O desejo de reencontro

mas eles ficarão satisfeitos se puderem viver juntos sem serem casados; e tal natureza é propensa a amar e pronta para retribuir o amor, sempre abraçando aquilo que lhe é semelhante. E quando um deles se encontra com a sua outra metade, a verdadeira metade de si mesmo, seja ele um amante da juventude ou um amante de outro tipo, o par fica perdido num espanto de amor, amizade e intimidade, e um deles não será fora da vista do outro, posso dizer, mesmo que por um momento: estas são as pessoas que passam a vida inteira juntas; no entanto, eles não conseguiam explicar o que desejam um do outro. Pois o anseio intenso que cada um deles tem pelo outro não parece ser o desejo da relação sexual, mas de alguma outra coisa que a alma de qualquer um deles evidentemente deseja e não pode dizer, e da qual ela tem apenas um pressentimento sombrio e duvidoso. Suponhamos que Hefesto, com seus instrumentos, se aproximasse do par que está deitado lado a lado e lhes dissesse: ‘O que vocês querem um do outro?’ eles seriam incapazes de explicar. E suponha ainda que, ao ver a perplexidade deles, ele dissesse: ‘Você deseja ser totalmente um; sempre dia e noite para estarmos na companhia um do outro? pois se é isso que você deseja, estou pronto para fundi-los em um só e deixá-los crescer juntos, para que sendo dois vocês se tornem um, e enquanto viverem vivam uma vida comum como se fossem um homem solteiro, e depois de seu morte no mundo abaixo ainda seja uma alma que partiu em vez de duas – pergunto se é isso que você deseja amorosamente e se você está satisfeito em alcançá-lo?’ – não há um homem entre eles que, ao ouvir a proposta, negaria ou não reconheceria que esse encontro e fusão um com o outro, esse tornar-se um em vez de dois, era a própria expressão de sua antiga necessidade. E a razão é que a natureza humana era originalmente uma e éramos um todo, e o desejo e a busca por o todo se chama amor.

[193]
Houve um tempo, digo, em que éramos um, mas agora, por causa da maldade da humanidade, Deus dispersou-nos, tal como os Arcádios foram dispersos em aldeias pelos Lacedemônios. E se não formos obedientes aos deuses, existe o perigo de nos separarmos novamente e andarmos em baixo-relevo, como as figuras de perfil com apenas metade do nariz esculpidas nos monumentos, e de sermos como conta. Portanto, exortemos todos os homens à piedade, para que possamos evitar o mal e obter o bem, do qual o Amor é para nós o senhor e ministro; e que ninguém se oponha a ele – ele é o inimigo dos deuses que se opõem a ele. Pois se formos amigos de Deus e estivermos em paz com ele, encontraremos nossos verdadeiros amores, o que raramente acontece neste mundo atualmente. Estou falando sério e, portanto, devo implorar a Erixímaco que não zombe ou encontre qualquer alusão no que estou dizendo a Pausânias e Agatão, que, como suspeito, são ambos de natureza viril e pertencem à classe que tenho vem descrevendo. Mas as minhas palavras têm uma aplicação mais ampla – incluem homens e mulheres em todo o mundo; e acredito que se nossos amores fossem perfeitamente realizados, e cada um que retornasse à sua natureza primitiva tivesse seu verdadeiro amor original, então nossa raça seria feliz. E se isso for o melhor de tudo, o melhor no próximo grau e nas circunstâncias atuais deverá ser a abordagem mais próxima de tal união; e isso será a obtenção de um amor agradável.

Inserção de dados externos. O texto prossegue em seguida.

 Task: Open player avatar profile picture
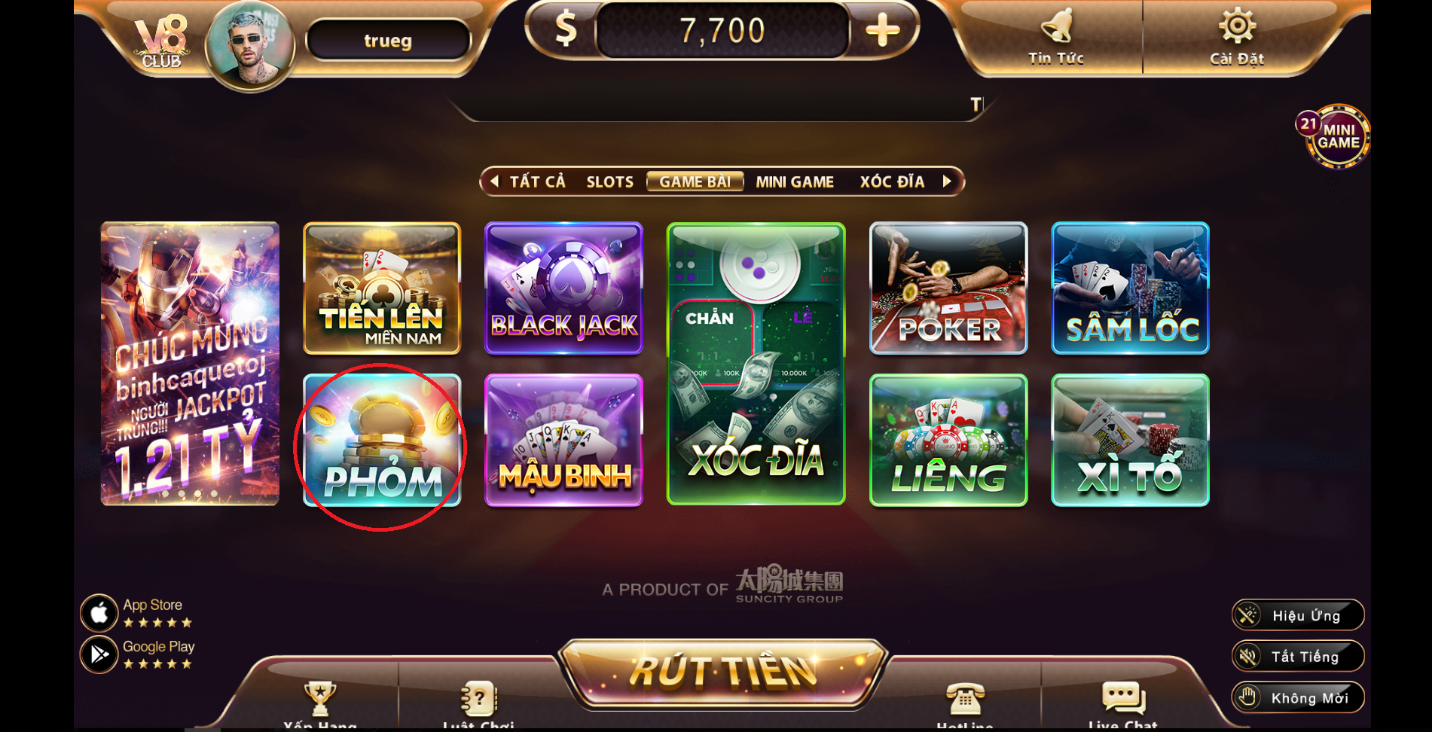[250, 45]
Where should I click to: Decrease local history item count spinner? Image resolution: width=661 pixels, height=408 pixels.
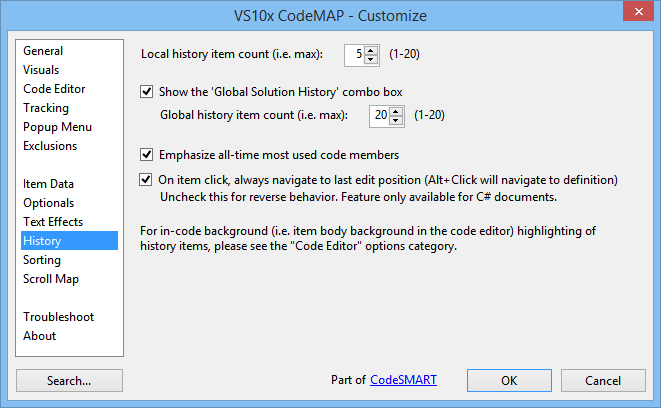[x=371, y=60]
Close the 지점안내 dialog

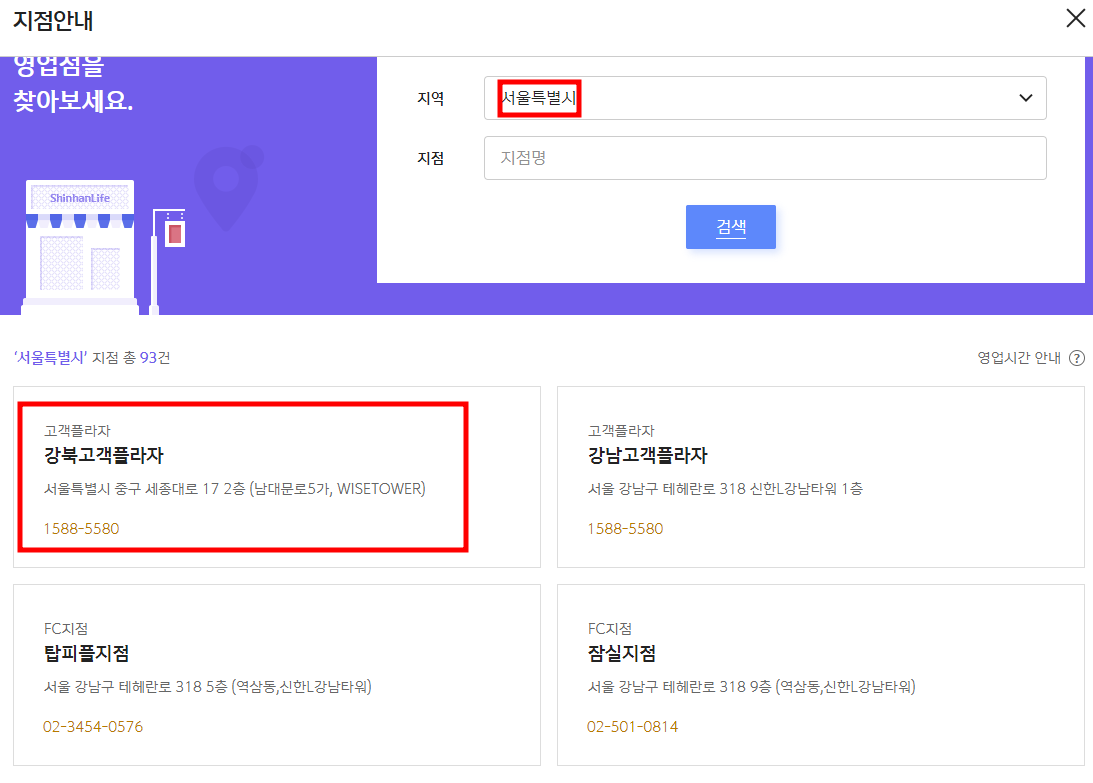pos(1075,18)
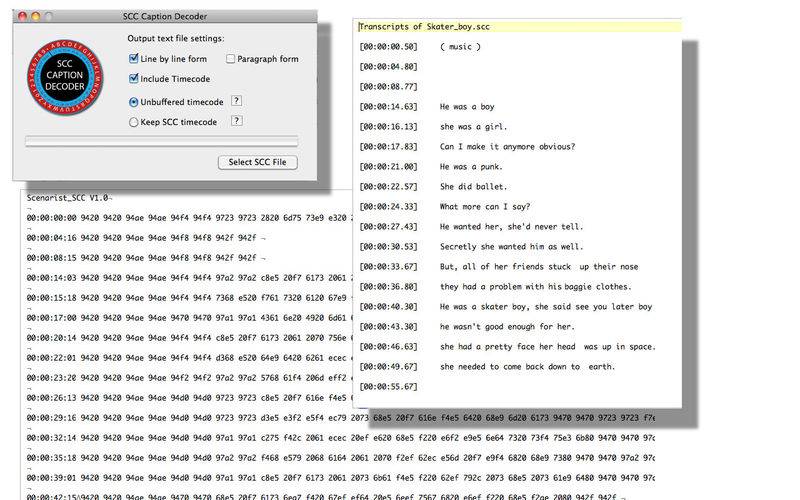Viewport: 800px width, 500px height.
Task: Click the "( music )" caption line
Action: tap(460, 46)
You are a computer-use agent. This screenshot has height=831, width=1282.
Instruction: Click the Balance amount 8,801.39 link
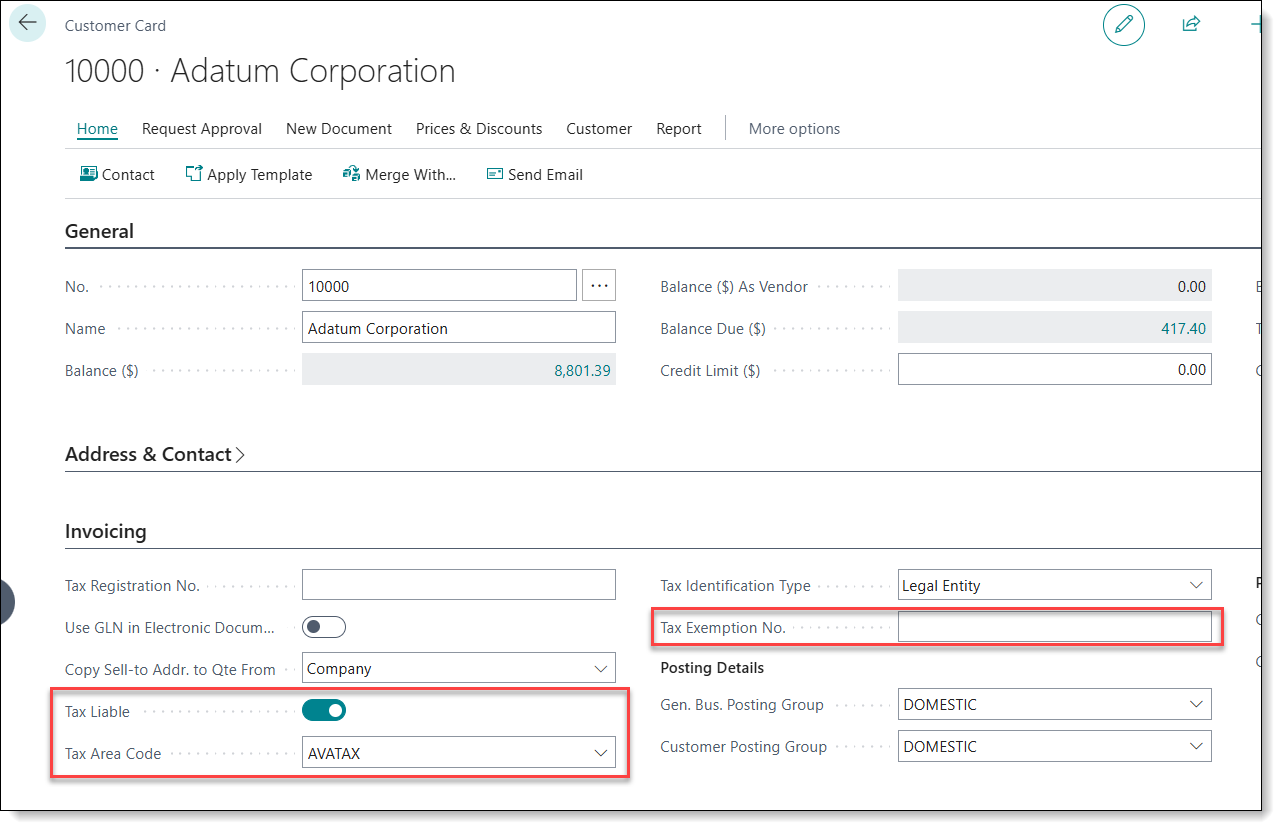[584, 370]
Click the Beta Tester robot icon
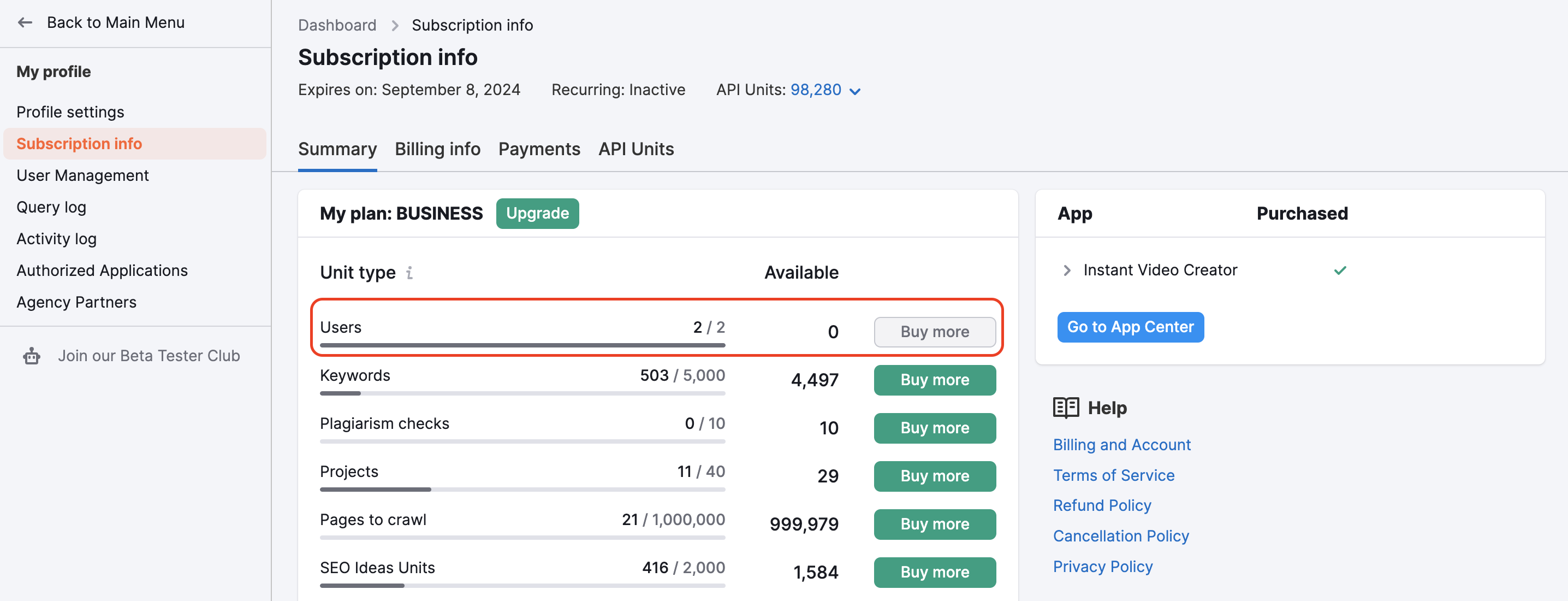This screenshot has width=1568, height=601. 32,356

Exortação de Aristófanes à piedade

Portanto, se quisermos louvar aquele que nos deu o benefício, devemos louvar o deus Amor, que é o nosso maior benfeitor, conduzindo-nos nesta vida de volta à nossa própria natureza, e dando-nos grandes esperanças para o futuro, para ele promete que se formos piedosos, ele nos restaurará ao nosso estado original, nos curará e nos fará felizes e abençoados. Este, Erixímaco, é o meu discurso de amor, que, embora diferente do teu, devo implorar-te que deixes livre das flechas do teu ridículo, para que cada um tenha a sua vez; cada um, ou melhor, qualquer um deles, pois Agatão e Sócrates são os únicos que restam.

SAIBA MAIS

Plato. Plato in Twelve Volumes, Vol. 9 translated by Harold N. Fowler. Cambridge, MA, Harvard University Press; London, William Heinemann Ltd. 1925. Perseus.